[任務要求]:
請逐字複述下文寫留學生回國登機的那段文字中從“實際上,新冠疫情來勢凶猛,打”到“中國人,而且基本都是留學生。”之間的內容,首尾兩處均包括在內。

[文檔節選]:
----------------------------------------

實際上,新冠疫情來勢凶猛,打算回國的海外中國人對各方面情況的不斷變化已有些習以爲常了。不過,在航班取消和政策變動的不確定性外,有一件事是完全可以自己把控的。
登機前,登機口的景象讓艾琳吃了一驚。這趟航班幾乎一半的乘客都穿了專業防護服。
“我只戴了口罩、護目鏡,穿了防風衣,戴了帽子。看到他們,我覺得我有點防護不到位。印象中只有醫護人員會穿防護服。”
或許因爲防護得足夠嚴密,候機過程中,大家聊得很熱鬧。艾琳發現,在紐約一起登機的全是中國人,而且基本都是留學生。
登機前要測體溫,艾琳“不到位”的防護措施給她制造了一些麻煩。“我戴了帽子,身上捂得都是汗。體溫一測就是37.5℃,被攔了下來。當時心想,如果真是發燒,就上不了飛機了。不過馬上看到旁邊一個戴帽子的女孩測得也高,我倆都被攔到一邊。”

----------------------------------------

[練習數據]:
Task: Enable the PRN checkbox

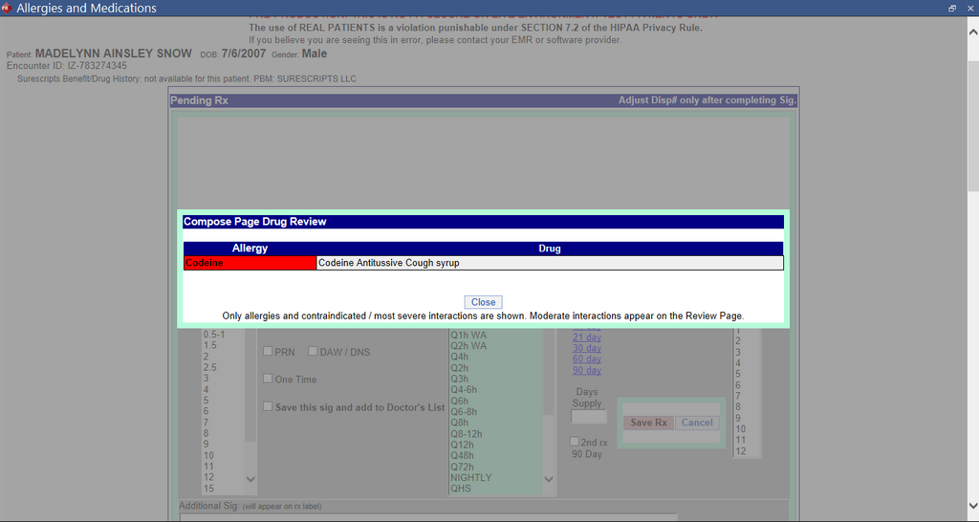Action: click(x=269, y=352)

----------------------------------------

[練習答案]:
實際上,新冠疫情來勢凶猛,打算回國的海外中國人對各方面情況的不斷變化已有些習以爲常了。不過,在航班取消和政策變動的不確定性外,有一件事是完全可以自己把控的。
登機前,登機口的景象讓艾琳吃了一驚。這趟航班幾乎一半的乘客都穿了專業防護服。
“我只戴了口罩、護目鏡,穿了防風衣,戴了帽子。看到他們,我覺得我有點防護不到位。印象中只有醫護人員會穿防護服。”
或許因爲防護得足夠嚴密,候機過程中,大家聊得很熱鬧。艾琳發現,在紐約一起登機的全是中國人,而且基本都是留學生。